After Putin’s invasion of Ukraine back in February 2022, the West responded with some of the most wide-reaching sanctions ever. The UK government claimed that they ‘would cripple Russia's war machine' whilst Biden asserted that 'sanctions are devastating their economy'. But a year on, the predicted 15% collapse in GDP has not materialised and Putin’s capacity to wage war seems not to have been affected. Maria Demertzis, Senior fellow at Bruegel and part-time Professor of Economic Policy at the European University Institute in Florence, explains why.
When Russia first invaded Ukraine almost a year ago, many countries condemned the aggression and applied sanctions in an attempt to squash its economy and isolate it from global engagement. The expectation during the early days of the war was that the economy was going to contract by as much as 15%. Since then, those numbers have been heavily revised upwards and the latest forecasts by the IMF show a contraction as little as just over 2%, with moderate growth expected in 2023. In reality, many agree that the situation is not quite as rosy, particularly since data emerging from Russia is no longer reliable.
Nevertheless, the fact remains that Russian revenues have not been affected in a way that would have inhibited its ability to wage war. Three reasons explain that.
Russian energy exports remained for the most part unsanctioned. This is because the EU, the biggest energy importer for Russia, did not sanction Russian energy imports as it did not want to compromise its ability to meet its energy demands. In most of 2022 therefore, only about 8% of the export value of Russian energy was under sanctions, all of it by third countries. Given also the huge increases in energy prices, oil and gas revenues accounted for 45% of the Russian government budget.
Second, effective Russian economic policy prevented the economy from freefalling. The government provided support equivalent to 3% of GDP in the form of social benefits, tax breaks, subsidies for loans and by increasing the minimum wage. This is not dissimilar to the support given in EU countries to deal with the energy crisis. There was also an increase in government consumption to compensate for the big drop in investment and private consumption. At the same time, very swift and sizeable intervention by the Russian Central Bank stabilised the exchange rate (albeit at considerably lower trading volumes) and provided liquidity to the banking system. This prevented the economic crisis from turning into a financial crisis that would have put the economy into a self-fulling negative spiral.
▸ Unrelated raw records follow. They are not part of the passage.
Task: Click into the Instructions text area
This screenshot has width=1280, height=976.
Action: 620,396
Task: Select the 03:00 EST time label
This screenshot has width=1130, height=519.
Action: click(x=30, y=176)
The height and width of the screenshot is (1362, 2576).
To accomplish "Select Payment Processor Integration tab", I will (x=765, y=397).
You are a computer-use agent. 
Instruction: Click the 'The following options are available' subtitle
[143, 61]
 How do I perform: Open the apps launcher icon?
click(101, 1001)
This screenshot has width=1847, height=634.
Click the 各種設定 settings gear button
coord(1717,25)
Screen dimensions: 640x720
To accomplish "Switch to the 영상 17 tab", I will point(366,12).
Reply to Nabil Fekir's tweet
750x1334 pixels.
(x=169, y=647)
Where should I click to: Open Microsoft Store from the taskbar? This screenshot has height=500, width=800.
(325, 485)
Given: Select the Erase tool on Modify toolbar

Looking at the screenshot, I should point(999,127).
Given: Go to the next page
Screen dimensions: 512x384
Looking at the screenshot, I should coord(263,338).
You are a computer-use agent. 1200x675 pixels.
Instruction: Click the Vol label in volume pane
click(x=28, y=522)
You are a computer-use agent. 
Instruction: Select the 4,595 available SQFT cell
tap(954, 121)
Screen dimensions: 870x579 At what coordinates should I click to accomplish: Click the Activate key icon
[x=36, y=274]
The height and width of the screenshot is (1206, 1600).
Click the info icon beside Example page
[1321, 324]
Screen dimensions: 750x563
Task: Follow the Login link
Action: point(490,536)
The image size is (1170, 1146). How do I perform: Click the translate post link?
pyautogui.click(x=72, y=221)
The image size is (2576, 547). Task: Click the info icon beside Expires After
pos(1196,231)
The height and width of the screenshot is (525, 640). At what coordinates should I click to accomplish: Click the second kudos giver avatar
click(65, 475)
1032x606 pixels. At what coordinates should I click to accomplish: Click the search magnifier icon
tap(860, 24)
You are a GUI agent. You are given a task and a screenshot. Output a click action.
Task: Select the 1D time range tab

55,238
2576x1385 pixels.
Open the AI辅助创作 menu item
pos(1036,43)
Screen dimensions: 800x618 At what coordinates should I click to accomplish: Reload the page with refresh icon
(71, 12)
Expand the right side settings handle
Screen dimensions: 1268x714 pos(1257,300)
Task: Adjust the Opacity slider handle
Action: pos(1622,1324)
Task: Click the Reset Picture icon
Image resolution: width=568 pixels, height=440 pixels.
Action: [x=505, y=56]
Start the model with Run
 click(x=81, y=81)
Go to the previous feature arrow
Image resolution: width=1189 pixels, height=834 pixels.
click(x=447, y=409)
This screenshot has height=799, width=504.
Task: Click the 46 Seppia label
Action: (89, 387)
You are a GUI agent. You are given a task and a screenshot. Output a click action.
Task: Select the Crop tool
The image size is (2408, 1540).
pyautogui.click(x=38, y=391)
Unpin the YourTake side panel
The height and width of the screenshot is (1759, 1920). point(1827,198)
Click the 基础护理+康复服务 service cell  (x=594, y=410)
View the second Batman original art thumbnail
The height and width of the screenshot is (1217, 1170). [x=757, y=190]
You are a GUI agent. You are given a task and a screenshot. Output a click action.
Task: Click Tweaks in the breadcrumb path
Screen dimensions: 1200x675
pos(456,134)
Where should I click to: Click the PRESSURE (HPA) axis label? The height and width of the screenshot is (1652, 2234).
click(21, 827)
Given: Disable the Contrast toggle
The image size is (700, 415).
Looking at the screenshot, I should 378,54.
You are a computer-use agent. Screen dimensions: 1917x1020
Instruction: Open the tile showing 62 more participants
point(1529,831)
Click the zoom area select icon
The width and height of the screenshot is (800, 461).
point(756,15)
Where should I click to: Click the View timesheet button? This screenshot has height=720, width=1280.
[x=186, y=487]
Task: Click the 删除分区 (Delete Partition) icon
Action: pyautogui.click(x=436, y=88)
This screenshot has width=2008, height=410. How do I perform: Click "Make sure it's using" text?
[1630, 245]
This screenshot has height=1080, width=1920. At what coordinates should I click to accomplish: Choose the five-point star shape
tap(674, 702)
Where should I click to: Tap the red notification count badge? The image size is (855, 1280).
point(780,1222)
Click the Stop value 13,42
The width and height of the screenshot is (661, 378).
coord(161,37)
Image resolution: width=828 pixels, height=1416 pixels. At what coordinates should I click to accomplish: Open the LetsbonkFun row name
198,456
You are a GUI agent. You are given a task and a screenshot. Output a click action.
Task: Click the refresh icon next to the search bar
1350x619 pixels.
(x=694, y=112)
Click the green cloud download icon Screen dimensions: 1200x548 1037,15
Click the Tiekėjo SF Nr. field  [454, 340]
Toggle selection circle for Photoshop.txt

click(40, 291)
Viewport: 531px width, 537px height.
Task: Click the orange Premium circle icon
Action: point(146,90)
All in all, these measures managed to protect per-capita income and prevent poverty rates from increasing.
59% of the world’s total population is either neutral or endorses Russian aggression. This is of great significance because it indicates that many countries are not necessarily willing to isolate Russia by helping to enforce sanctions and stop economic ties with Russia
The third reason is because a big part of the world does not condemn Russia for its aggression against Ukraine. 59% of the world’s total population is either neutral or endorses Russian aggression. This is of great significance because it indicates that many countries are not necessarily willing to isolate Russia by helping to enforce sanctions and stop economic ties with Russia.
The future will however be different. An important change that will make a difference to Russian revenues is that the EU has now imposed oil sanctions. This means that 40% of the export value of Russian energy will be under sanctions in 2023. The EU still has not sanctioned gas, but the quantities it imports from Russia have dropped significantly. In the first few weeks of 2023, the EU imported about 20% of what it imported in 2022. Other countries, particularly India, Turkey and China, have stepped in to buy Russian energy. However, they have not managed to replace in full the quantities sold to the EU.
While still elevated, prices will also be lower than last year given policy measures put in place and alternative sources found. Furthermore, third-country buyers of Russian energy pay much less than what the EU ever paid. Smaller quantities which are sold at lower prices imply that Russian revenues will be much reduced this year.
Two important ongoing structural changes also mean that what appears to be resilience in the Russian economy is artificial and non-sustainable. Upwards of 80% of US and EU multinationals have either left or suspended activities in Russia. Restarting will not be possible without a clear change of political climate and is certainly not possible for as long as sanctions are in place. The US and EU will not reverse their sanctions policies easily. But perhaps the most important change is that by exposing the EU’s dependence on fossil fuels so blatantly, Russian aggression has accelerated the energy transition, and not just in the EU. The Russian economic model is totally dependent on an industry that will become extinct. There are no signs that Russia is thinking about what its economy should look like the day after.